→ **Exercise prompt**:
Please duplicate word for word the part of the page extract on alopecia and related conditions starting at "Some vitiligo treatments" and ending at "to autoimmune conditions.".

→ **Page extract**:
= Beginning of Section =

Research suggests that autoimmune thyroid disease is the most common autoimmune disease linked to alopecia. In one 2013 study that included more than 3,500 people with alopecia, almost 15% also had autoimmune thyroid disease.

Your thyroid may be small, but it has some mighty jobs. This butterfly-shaped gland in your neck releases hormones that regulate everything from body temperature to energy use (metabolism), growth, and sleep.

Thyroid hormones also help your hair grow, so it makes sense that a problem with this gland can contribute to hair loss.

If you have hypothyroidism, it means your thyroid gland is underactive. It’s like your thyroid is releasing its hormones in slo-mo. And when you have less thyroid hormone, all the functions it controls in your body slow down. The main cause of hypothyroidism in the United States is an autoimmune disease called Hashimoto thyroiditis.

Levothyroxine is a treatment for hypothyroidism that revs thyroid hormone production back up. It’s a lab-made version of the hormone that your thyroid isn’t making in large enough amounts.

Type 1 diabetes is also associated with alopecia areata. In a small 2008 study involving 71 people with alopecia areata, researchers found that 7.1% also had type 1 diabetes.

If you have type 1 diabetes, your pancreas doesn’t make enough of the hormone insulin — it may not make any at all. Insulin typically moves glucose (sugar) out of your bloodstream and into your cells for storage, so the lack of insulin makes sugar build up in your bloodstream.

Having high blood sugar over a long period of time can damage your nerves, eyes, kidneys, and other organs. That’s why you’ll need to take insulin, count carbs, and check your blood sugar levels often to manage type 1 diabetes.

In lupus, the immune system attack isn’t directed at only one part of your body. It’s everywhere, affecting your skin, joints, kidneys, heart, and lungs.

Treatment for lupus involves a combo of meds that calms down your immune system and tames inflammation all over your body. While lupus isn’t curable, you can manage it by sticking to the treatment plan prescribed by your rheumatologist.

Melanocytes are the pigment cells that give your skin its color. In vitiligo, your immune system damages those cells, leaving you with patches of lighter skin.

Some vitiligo treatments restore lost skin color. Others lighten darker areas to make the lighter patches less obvious.

“Atopic” is a medical term for conditions involving allergies. Basically, in these conditions, your immune system is overly sensitive to an environmental trigger such as dust or mold. Some research suggests that atopic and dermatological conditions may be linked to autoimmune conditions.

= End of Section =

→ **Recorded information**:

= Beginning of Section =

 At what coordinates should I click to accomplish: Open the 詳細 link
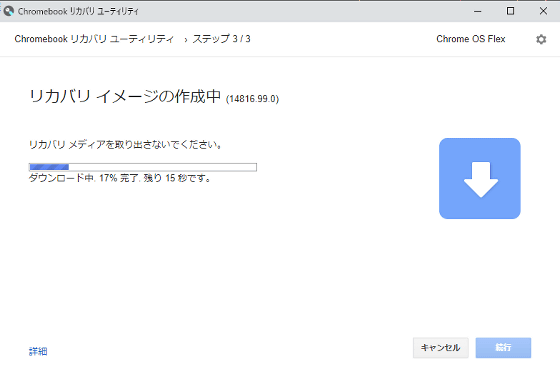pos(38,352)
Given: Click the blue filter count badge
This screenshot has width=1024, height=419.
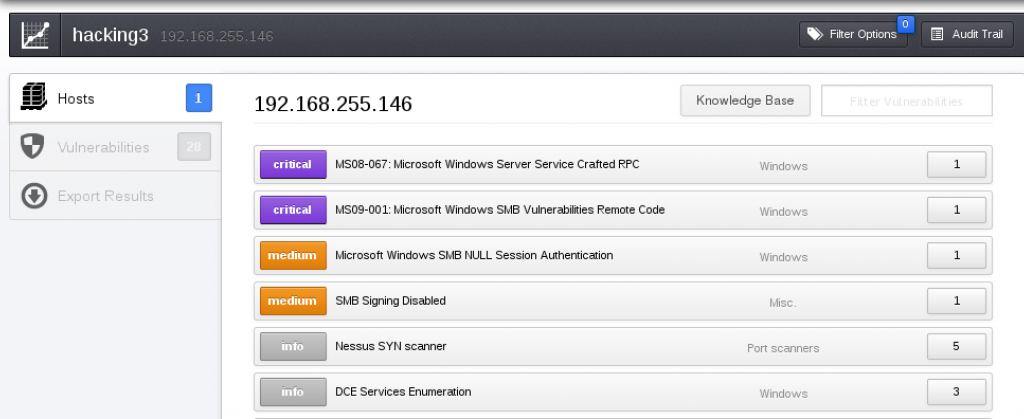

= End of Section =

→ **Task response**:
Some vitiligo treatments restore lost skin color. Others lighten darker areas to make the lighter patches less obvious.

“Atopic” is a medical term for conditions involving allergies. Basically, in these conditions, your immune system is overly sensitive to an environmental trigger such as dust or mold. Some research suggests that atopic and dermatological conditions may be linked to autoimmune conditions.